◆ Exercise goal
Copy the passage about Vegware below word for word, from its opening line to its last sentence.

Scottish packaging manufacturer

Vegware is a manufacturer of plant-based and compostable catering disposables, founded by Joe Frankel in Edinburgh in 2006. In 2020, the company was Scotland's fourth fastest growing private company in the Sunday Times Fast Track 100, with an annual sales rise over three years of 44.58%.

== History ==
Vegware is sold in over 70 countries, with growing global distribution. Headquartered in Scotland, it has bases in the EU, US, Hong Kong and Australia. Its US headquarters, founded in June 2016, is in Huntington Beach, California, taking the company back to where Frankel first had the idea for Vegware.

Vegware packaging is made using renewable, lower carbon, reclaimed or recycled materials, and it is designed to be commercially composted with food waste where accepted. Where there is no access to suitable composting, used products should be placed in general waste.

== Work with the waste sector ==

Its UK and US-based Environmental teams work with the waste sector to provide trade waste collections. Launched in 2020, this is the first large-scale compostables collection service, and was highlighted by the Ellen MacArthur Foundation as an example of upstream innovation for packaging. In 2021, Paper Round installed the UK's first sorting line for compostables to increase collection capacity and output quality for composting. Vegware also runs its own Close the Loop composting collection service in Scotland. Vegware has partnered with recycling company First Mile since 2019 to offer a Vegware RecycleBox, a UK-wide courier-led returns service for used Vegware packaging.

◆ Data listing
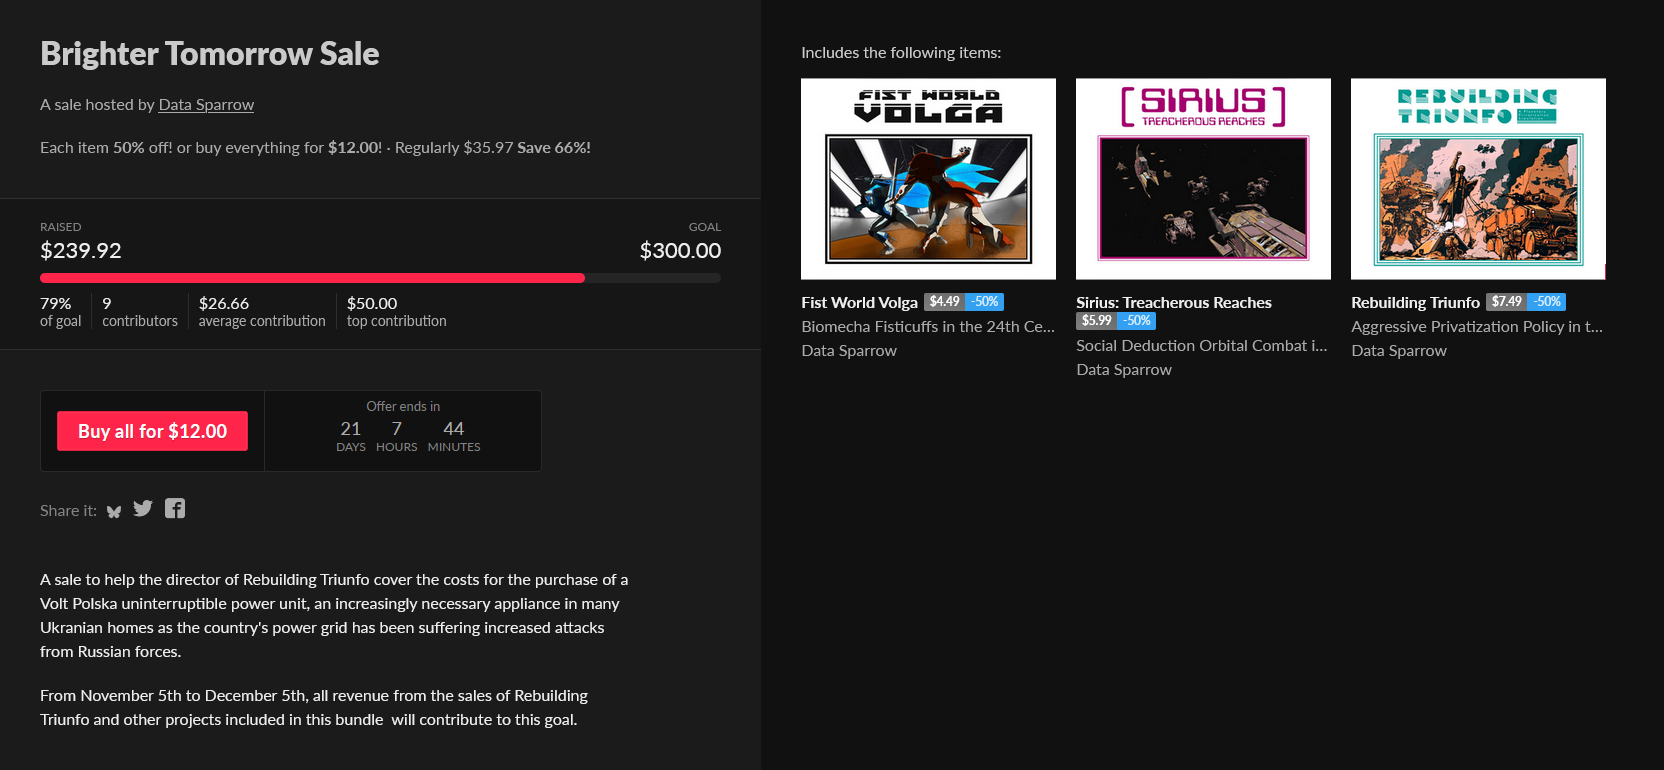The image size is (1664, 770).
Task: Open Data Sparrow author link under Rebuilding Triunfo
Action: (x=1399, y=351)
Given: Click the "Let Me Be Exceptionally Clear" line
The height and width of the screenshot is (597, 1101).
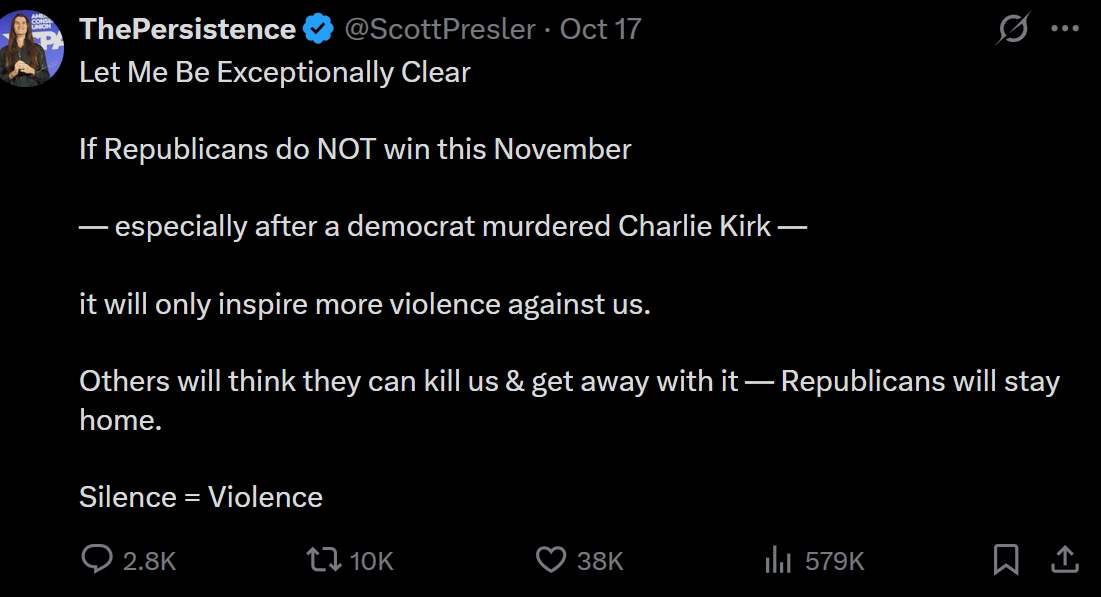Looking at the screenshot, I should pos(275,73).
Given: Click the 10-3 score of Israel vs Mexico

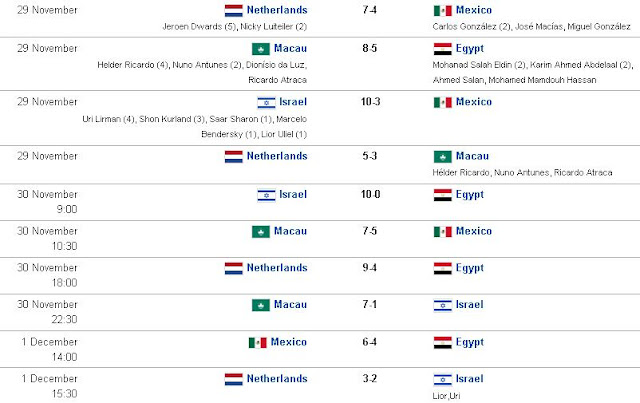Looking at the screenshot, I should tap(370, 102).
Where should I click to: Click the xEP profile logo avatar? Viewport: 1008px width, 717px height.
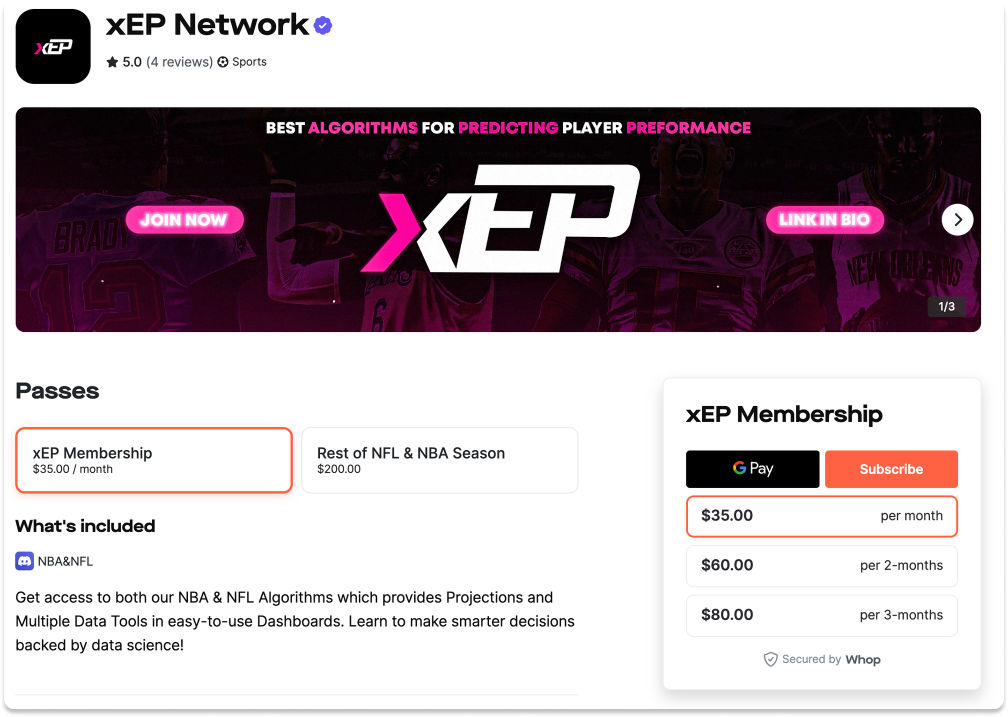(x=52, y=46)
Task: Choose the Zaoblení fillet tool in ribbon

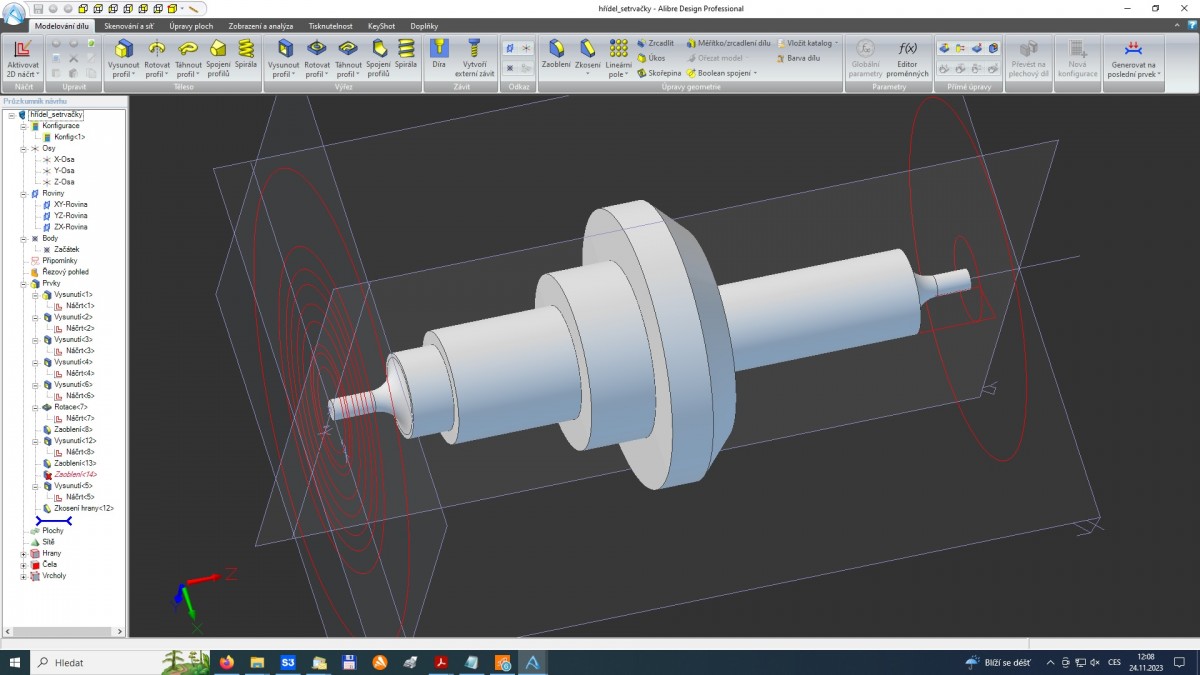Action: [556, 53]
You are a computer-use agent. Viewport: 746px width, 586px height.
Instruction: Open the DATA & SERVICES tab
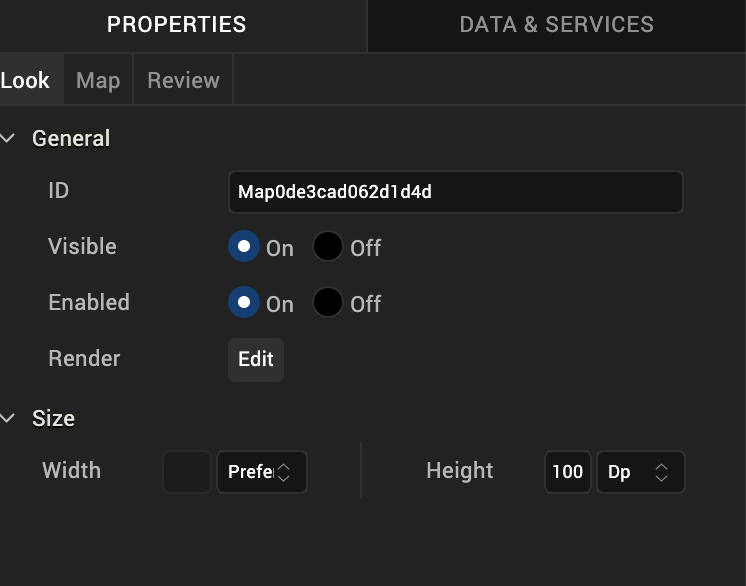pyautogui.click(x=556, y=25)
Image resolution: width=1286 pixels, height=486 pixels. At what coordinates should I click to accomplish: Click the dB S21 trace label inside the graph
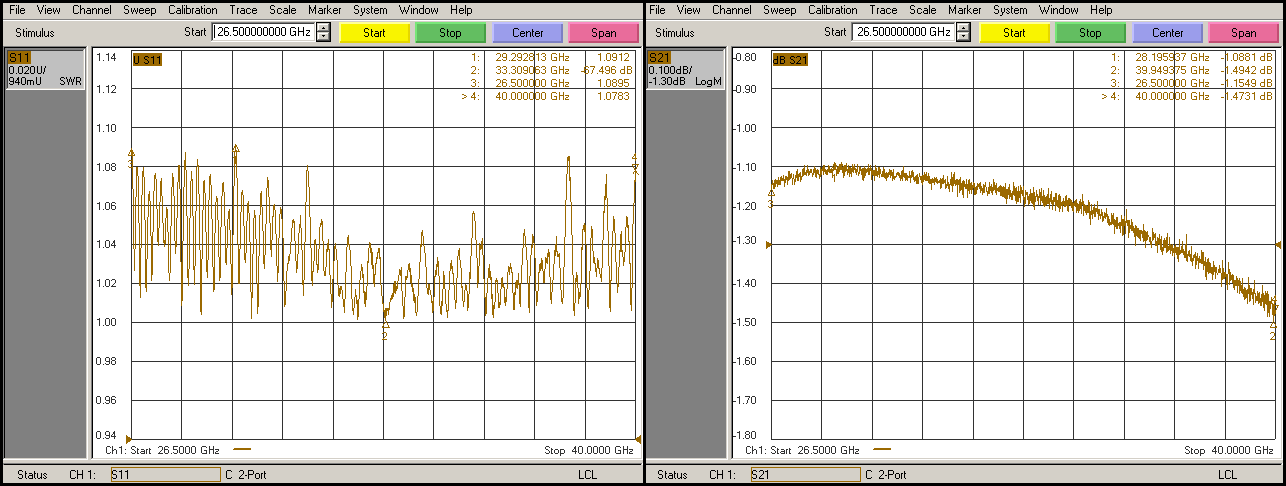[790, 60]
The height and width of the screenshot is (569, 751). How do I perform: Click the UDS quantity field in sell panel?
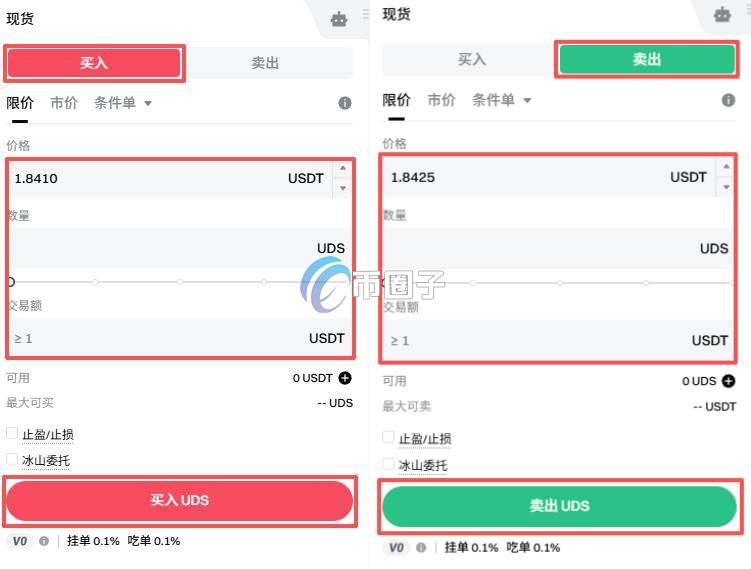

◆ Solution for this problem
Scottish packaging manufacturer

Vegware is a manufacturer of plant-based and compostable catering disposables, founded by Joe Frankel in Edinburgh in 2006. In 2020, the company was Scotland's fourth fastest growing private company in the Sunday Times Fast Track 100, with an annual sales rise over three years of 44.58%.

== History ==
Vegware is sold in over 70 countries, with growing global distribution. Headquartered in Scotland, it has bases in the EU, US, Hong Kong and Australia. Its US headquarters, founded in June 2016, is in Huntington Beach, California, taking the company back to where Frankel first had the idea for Vegware.

Vegware packaging is made using renewable, lower carbon, reclaimed or recycled materials, and it is designed to be commercially composted with food waste where accepted. Where there is no access to suitable composting, used products should be placed in general waste.

== Work with the waste sector ==

Its UK and US-based Environmental teams work with the waste sector to provide trade waste collections. Launched in 2020, this is the first large-scale compostables collection service, and was highlighted by the Ellen MacArthur Foundation as an example of upstream innovation for packaging. In 2021, Paper Round installed the UK's first sorting line for compostables to increase collection capacity and output quality for composting. Vegware also runs its own Close the Loop composting collection service in Scotland. Vegware has partnered with recycling company First Mile since 2019 to offer a Vegware RecycleBox, a UK-wide courier-led returns service for used Vegware packaging.